Görev Koşulları: Aşağıdaki Libya'nın altın rezervleriyle ilgili metinden "Bir ülkenin zenginliği" ile "diye ifadeleri kullanılıyor." arasındaki bölümü, iki ifade de dahil olmak üzere, değiştirmeden yazın.
─── Metin Bölümü ───
Bir ülkenin zenginliği nasıl harcandı… Suçu hep emperyalizme atmayın… Altın rezervi zirveye ulaştı
Londra merkezli Dünya Altın Konseyi’ne göre Libya’nın rezervleri dünyanın en büyük 28. rezervi. Bu da Suudi Arabistan, Lübnan ve Cezayir’den sonra Arap dünyasındaki en yüksek dördüncü, Afrika’da ise (Cezayir’den sonra) en yüksek ikinci rezervlere sahip olduğu anlamına geliyor. EL Mecelle’ de bu sürpriz gelişme ile ilgili bir makale yayınlandı. Hem bu zenginliği yazdı hem de, bu zenginliğin nasıl çarçur edildiğini anlattı.
Yazıda; ‘Son döviz işlemleri, Libya Merkez Bankası’nın geçen yıl 30 ton altın satın aldığını ve ülkenin rezervlerinin 2011’de diktatör Muammer Kaddafi’nin devrilmesinden bu yana, en yüksek seviyesine ulaştığını gösteriyor’ diye ifadeleri kullanılıyor.
ALTIN REZERVLERİN YAĞMALANMIŞTI
Kaddafi’nin devrilmesi sırasında, Libya’nın altın rezervlerinin yağmalandığı artık yaygın olarak biliniyor’. Bazı tahminler hisselerin, %20’sinin çalındığını öne sürüyor’ diyen yazı, bu satın almanın nasıl anlaşıldığını şöyle özetliyor; ‘Libya yakın zamanda Libya dinarının değerini %27’den fazla düşürmesi beklenen döviz satış ücretlerini uygulamaya koydu. Bu yeni ücretler uygulanmasaydı, Libyalılar, merkez bankalarının Haziran 2023’te yaklaşık 2 milyar dolar değerinde 30 ton altın satın aldığını ve çeyrek asırdan bu yana ilk kez bu tür bir satın alma gerçekleştirdiğini bilemezlerdi’ .
─── Sağlanan Veriler ───
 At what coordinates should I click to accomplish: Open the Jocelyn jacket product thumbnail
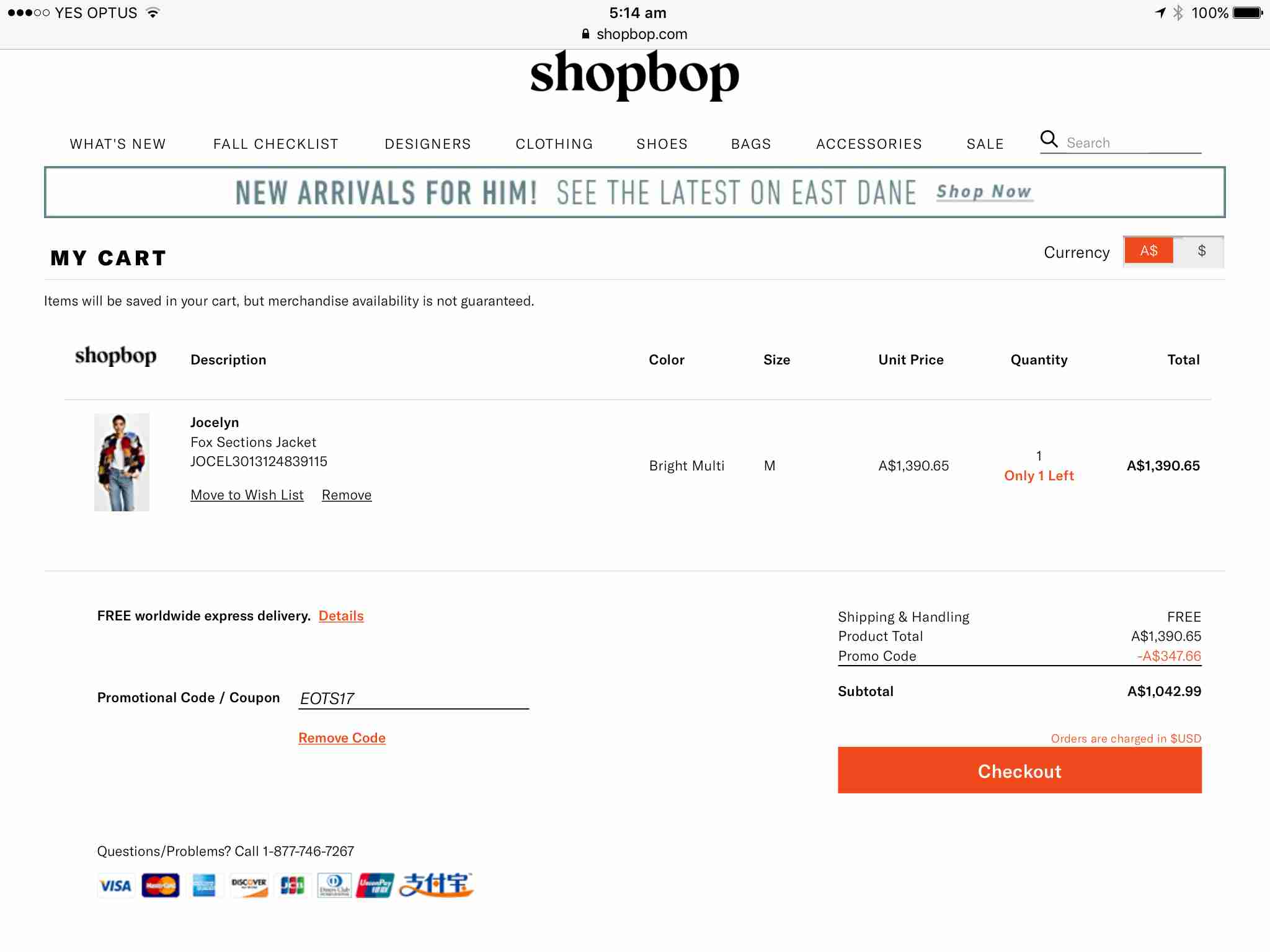(122, 462)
───
Sonuç:
Bir ülkenin zenginliği nasıl harcandı… Suçu hep emperyalizme atmayın… Altın rezervi zirveye ulaştı
Londra merkezli Dünya Altın Konseyi’ne göre Libya’nın rezervleri dünyanın en büyük 28. rezervi. Bu da Suudi Arabistan, Lübnan ve Cezayir’den sonra Arap dünyasındaki en yüksek dördüncü, Afrika’da ise (Cezayir’den sonra) en yüksek ikinci rezervlere sahip olduğu anlamına geliyor. EL Mecelle’ de bu sürpriz gelişme ile ilgili bir makale yayınlandı. Hem bu zenginliği yazdı hem de, bu zenginliğin nasıl çarçur edildiğini anlattı.
Yazıda; ‘Son döviz işlemleri, Libya Merkez Bankası’nın geçen yıl 30 ton altın satın aldığını ve ülkenin rezervlerinin 2011’de diktatör Muammer Kaddafi’nin devrilmesinden bu yana, en yüksek seviyesine ulaştığını gösteriyor’ diye ifadeleri kullanılıyor.